**Co należy zrobić:** Przekształć wszystkie poniższe rekordy w plik CSV z dwiema kolumnami, zapytanie i wynik, po jednym wierszu na rekord. Każdą wartość umieść w osobnym polu w cudzysłowie, a podziały wierszy zamień na spacje.
◆ ◆ ◆ ◆ ◆ ◆ ◆
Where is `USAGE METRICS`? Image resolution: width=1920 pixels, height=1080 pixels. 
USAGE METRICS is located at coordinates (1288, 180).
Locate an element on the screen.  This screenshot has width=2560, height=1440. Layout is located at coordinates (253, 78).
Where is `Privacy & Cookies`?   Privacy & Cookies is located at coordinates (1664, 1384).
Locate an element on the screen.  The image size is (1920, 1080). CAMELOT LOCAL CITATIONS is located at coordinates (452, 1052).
◆ ◆ ◆ ◆ ◆ ◆ ◆
**Wynik ćwiczenia:**
zapytanie,wynik
"Where is `USAGE METRICS`? Image resolution: width=1920 pixels, height=1080 pixels.","USAGE METRICS is located at coordinates (1288, 180)."
"Locate an element on the screen.","This screenshot has width=2560, height=1440. Layout is located at coordinates (253, 78)."
"Where is `Privacy & Cookies`?","Privacy & Cookies is located at coordinates (1664, 1384)."
"Locate an element on the screen.","The image size is (1920, 1080). CAMELOT LOCAL CITATIONS is located at coordinates (452, 1052)."